Hanlp has the following features:
- Chinese word
- Speech tagging
- Named entity recognition
- Dependency parsing
- Keyword extraction discover new words
- Phrase extraction
- Automatic Summary
- Text Categorization
- Simplified and Traditional Pinyin
2, hanlp installation
Step: hanlp Providing python library modules, the system needs to command box: enter the following code (ctrl + r, enter cmd), the library can be installed pyhanlp
pip install pyhanlp
Step two: hanlp library dependencies packet, so to successfully use also need to download specific data packets, packets need to have: data-for-1.7.7.zip (latest edition),
data Download: https://github.com/hankcs/HanLP/releases
Once downloaded, the file into the directory, according to the directory where you install python compiler may be, as my directory is: E: \ tool \ python \ Lib \ site-packages \ pyhanlp \ static, can not find your path in the command box again to re-enter the installation command, you can. Note Once you have downloaded the data packet, without decompression, directly into your directory.

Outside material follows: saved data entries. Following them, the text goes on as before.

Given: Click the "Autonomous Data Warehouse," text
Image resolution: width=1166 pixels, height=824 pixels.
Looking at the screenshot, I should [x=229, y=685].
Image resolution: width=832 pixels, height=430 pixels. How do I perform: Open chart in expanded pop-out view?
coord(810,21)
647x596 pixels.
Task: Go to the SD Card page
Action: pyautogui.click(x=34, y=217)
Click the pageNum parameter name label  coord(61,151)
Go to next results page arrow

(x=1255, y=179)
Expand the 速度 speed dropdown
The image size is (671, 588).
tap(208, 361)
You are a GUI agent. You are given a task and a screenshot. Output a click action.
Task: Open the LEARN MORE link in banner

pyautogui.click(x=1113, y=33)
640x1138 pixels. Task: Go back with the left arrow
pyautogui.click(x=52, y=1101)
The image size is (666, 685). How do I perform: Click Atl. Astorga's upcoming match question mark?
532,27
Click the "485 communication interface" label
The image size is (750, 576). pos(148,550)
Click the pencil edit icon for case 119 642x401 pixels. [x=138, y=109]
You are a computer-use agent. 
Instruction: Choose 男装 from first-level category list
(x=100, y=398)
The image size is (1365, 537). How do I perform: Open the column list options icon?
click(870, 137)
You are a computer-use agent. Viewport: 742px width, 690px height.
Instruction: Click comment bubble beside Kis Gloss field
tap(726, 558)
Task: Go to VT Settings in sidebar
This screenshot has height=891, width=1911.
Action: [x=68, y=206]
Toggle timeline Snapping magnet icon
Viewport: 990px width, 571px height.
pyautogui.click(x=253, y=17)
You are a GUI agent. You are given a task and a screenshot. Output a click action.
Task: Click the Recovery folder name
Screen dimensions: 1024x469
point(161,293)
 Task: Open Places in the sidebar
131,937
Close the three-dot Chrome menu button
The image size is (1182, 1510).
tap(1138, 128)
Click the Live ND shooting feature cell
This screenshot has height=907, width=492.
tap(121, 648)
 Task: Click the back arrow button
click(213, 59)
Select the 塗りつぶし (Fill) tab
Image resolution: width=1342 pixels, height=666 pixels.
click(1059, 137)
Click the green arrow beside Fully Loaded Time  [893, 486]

Enter the following code:
from python import*
Run, can automatically extract, after a successful start the test.
3, hanlp function test
Enter the simple test code, test hanlp features:
from pyhanlp Import * sentence = " I like being a writer, to write the kind of book to your favorite writer, writing allows the writer of the book many readers seem unable to stop, write the kind of book writer hearty " Terms = HanLP .SEGMENT (sentence) Print (Terms)
The results show:
Output: [I / rr, like / vi, when / p, a / q, writer / nnt,, / w, sort / r, write / v, own / rr, watch / v, a / ude1, book / n, the / ude1, writer / nnt,, / w, write / v, can / v, let / v, lot / m, the reader / n, it seems / v, unable to stop / vl, the / ude1, book / n, the / ude1, writer / nnt,, / w, write / v, that / r, hearty / al, the / ude1, books / n, the / ude1, writer / nnt]
4, hanlp reference documentation
pyhanlp reference documentation: https://github.com/hankcs/pyhanlp
hanlp reference documentation: https://github.com/hankcs/HanLP/blob/master/README.md
5 Notes
pynlp and hanlp are hanlp's segmentation, POS tagging tool, HanLP is a Java toolkit is based on python python toolkit, if it is compiled with pycharm python, install pyhanlp enough.